Qualcuno applaude e gli altri si uniscono al battimani mentre Angela, la moglie del poliziotto ferito, abbraccia i figli con il viso inondato di pianto. Scene di dolore e di strazio. Al pronto soccorso del Loreto Mare, dove il poliziotto lotta per la vita, ci sono decine di uomini e di donne in divisa, ci sono i falchi con la paletta infilata nella cintura e lo sguardo disperato, ci sono gli agenti in borghese accasciati sulle sedie della sala d’attesa, c’è una poliziotta con il pancione che nessuno riesce a far tornare a casa. E poi ci sono loro: Angela, Giovanna e Luigi, la moglie e i figli di Nicola, che non si staccano l’uno dall’altro.
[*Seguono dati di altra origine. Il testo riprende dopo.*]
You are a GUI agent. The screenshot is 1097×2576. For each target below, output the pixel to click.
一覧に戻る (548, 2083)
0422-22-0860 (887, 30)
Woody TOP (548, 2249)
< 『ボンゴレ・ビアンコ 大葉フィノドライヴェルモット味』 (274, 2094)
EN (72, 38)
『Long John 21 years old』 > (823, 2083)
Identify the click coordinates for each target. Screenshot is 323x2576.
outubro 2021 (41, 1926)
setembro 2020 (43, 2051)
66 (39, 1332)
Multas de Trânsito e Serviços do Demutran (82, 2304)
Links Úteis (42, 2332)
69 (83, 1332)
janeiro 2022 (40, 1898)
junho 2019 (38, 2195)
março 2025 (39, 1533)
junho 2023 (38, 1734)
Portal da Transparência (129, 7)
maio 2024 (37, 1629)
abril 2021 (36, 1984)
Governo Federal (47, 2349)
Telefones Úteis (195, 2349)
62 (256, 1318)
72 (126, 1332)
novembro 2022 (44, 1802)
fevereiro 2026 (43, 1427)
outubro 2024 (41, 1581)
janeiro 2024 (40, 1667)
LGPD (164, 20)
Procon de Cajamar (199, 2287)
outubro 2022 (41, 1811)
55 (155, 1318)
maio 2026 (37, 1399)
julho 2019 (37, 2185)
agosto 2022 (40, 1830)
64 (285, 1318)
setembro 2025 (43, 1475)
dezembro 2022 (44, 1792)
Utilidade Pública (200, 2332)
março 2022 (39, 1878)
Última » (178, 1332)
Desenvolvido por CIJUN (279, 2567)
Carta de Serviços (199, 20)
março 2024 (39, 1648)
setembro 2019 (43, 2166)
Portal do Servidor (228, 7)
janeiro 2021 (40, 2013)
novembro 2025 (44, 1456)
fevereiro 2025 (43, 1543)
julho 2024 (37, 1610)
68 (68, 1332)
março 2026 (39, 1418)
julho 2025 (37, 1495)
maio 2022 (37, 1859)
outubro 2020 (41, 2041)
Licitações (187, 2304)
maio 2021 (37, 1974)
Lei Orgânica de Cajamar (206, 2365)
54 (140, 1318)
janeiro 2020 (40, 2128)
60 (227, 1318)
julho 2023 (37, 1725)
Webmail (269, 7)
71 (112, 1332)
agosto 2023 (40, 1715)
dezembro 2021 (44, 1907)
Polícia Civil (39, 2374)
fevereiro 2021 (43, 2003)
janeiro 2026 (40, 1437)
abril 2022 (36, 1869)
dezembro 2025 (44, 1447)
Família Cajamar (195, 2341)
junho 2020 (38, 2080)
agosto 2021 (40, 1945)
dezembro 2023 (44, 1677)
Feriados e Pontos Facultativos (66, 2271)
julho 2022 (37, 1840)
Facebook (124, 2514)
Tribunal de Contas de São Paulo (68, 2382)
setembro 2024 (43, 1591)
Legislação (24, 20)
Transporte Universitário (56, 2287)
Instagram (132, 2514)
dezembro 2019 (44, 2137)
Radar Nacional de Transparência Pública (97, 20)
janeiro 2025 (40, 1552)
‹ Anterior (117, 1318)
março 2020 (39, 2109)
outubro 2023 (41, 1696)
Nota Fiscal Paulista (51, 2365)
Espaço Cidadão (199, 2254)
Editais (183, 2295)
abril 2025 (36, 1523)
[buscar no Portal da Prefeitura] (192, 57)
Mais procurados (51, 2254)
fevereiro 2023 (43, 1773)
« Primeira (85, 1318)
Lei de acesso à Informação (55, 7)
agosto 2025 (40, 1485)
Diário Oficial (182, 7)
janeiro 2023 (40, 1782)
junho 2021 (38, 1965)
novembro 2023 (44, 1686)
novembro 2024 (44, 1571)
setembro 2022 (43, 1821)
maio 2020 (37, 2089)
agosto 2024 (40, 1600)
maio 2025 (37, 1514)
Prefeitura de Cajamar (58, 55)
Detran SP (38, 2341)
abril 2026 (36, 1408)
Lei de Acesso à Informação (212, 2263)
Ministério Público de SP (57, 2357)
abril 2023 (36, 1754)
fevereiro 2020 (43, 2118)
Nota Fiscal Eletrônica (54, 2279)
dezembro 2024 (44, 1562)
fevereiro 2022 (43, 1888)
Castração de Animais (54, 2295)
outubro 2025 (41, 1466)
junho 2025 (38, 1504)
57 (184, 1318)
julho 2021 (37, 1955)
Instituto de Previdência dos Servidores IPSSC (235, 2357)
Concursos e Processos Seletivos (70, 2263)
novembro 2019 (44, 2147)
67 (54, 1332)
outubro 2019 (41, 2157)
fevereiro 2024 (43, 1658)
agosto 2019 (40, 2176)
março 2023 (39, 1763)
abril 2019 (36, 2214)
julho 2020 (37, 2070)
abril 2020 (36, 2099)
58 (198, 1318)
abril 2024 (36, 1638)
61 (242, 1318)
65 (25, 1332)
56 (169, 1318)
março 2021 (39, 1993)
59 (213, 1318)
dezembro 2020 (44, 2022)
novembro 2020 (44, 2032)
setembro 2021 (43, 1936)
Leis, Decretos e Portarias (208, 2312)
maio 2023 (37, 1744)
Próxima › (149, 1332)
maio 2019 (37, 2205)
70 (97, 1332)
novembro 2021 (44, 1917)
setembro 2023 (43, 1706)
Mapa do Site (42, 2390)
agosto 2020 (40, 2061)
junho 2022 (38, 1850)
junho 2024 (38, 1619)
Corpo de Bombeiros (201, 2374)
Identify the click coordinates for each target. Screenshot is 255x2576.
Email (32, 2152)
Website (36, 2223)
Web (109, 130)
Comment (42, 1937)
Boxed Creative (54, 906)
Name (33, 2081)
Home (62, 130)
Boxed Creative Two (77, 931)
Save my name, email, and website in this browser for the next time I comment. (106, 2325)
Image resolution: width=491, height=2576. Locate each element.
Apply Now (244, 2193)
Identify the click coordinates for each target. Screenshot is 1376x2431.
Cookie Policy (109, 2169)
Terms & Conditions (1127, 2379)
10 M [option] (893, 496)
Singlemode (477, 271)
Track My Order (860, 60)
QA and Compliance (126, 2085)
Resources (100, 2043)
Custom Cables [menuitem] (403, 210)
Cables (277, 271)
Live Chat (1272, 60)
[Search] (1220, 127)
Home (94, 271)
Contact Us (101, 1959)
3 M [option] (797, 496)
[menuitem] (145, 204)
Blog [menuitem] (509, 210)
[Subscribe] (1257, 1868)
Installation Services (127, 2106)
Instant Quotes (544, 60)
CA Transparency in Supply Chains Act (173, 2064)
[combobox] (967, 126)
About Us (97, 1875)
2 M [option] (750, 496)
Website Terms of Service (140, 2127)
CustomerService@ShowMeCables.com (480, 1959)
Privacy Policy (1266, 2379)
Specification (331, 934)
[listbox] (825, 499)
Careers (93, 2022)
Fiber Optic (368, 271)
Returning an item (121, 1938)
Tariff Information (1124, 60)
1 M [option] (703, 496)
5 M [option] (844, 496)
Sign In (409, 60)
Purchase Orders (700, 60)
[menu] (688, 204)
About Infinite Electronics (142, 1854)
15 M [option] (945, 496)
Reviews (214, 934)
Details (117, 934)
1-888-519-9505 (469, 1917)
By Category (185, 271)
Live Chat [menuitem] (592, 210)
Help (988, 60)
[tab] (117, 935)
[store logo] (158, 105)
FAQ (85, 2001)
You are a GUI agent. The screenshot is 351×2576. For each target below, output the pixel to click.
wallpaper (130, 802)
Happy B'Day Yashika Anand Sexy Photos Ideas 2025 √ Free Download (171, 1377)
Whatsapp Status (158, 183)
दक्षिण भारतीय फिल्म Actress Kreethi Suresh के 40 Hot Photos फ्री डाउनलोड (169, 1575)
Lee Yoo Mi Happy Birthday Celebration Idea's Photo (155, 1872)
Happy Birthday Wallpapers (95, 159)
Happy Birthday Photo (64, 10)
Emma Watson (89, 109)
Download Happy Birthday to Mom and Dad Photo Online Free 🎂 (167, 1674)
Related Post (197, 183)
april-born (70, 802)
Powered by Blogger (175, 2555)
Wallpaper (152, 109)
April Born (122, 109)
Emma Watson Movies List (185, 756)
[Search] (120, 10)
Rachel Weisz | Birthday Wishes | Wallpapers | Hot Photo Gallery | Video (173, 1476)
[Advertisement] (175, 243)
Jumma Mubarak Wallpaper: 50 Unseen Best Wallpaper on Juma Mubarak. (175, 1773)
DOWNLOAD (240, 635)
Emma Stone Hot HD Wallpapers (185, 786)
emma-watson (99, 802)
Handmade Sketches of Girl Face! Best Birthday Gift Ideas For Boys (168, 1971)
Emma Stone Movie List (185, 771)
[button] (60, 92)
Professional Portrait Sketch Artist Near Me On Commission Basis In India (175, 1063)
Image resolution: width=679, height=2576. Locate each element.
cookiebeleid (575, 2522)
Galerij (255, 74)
Angela è una donna esile e minuta che da giovedì sera non si è mai allontanata dal marito. Ora aspetta di conoscere i risultati della risonanza magnetica per sapere quale biglietto le toccherà nella lotteria della vita e della morte.



Lui è stato portato via in ambulanza: al Loreto Mare manca l’apparecchiatura necessaria per quantificare i danni provocati dalla maledetta pallottola che un criminale gli ha conficcato nel cervello. «Siamo sposati da ventisei anni - racconta piano la moglie - abbiamo avuto due figli, una famiglia normale...e adesso». I colleghi del marito le spiegano che lui è stato operato, che l’intervento è andato bene. Ma lei respinge tutte le parole di conforto: «Solo lui mi può togliere l’angoscia, solo lui...Quando si sveglierà e potrò parlargli...solo allora sarò sollevata».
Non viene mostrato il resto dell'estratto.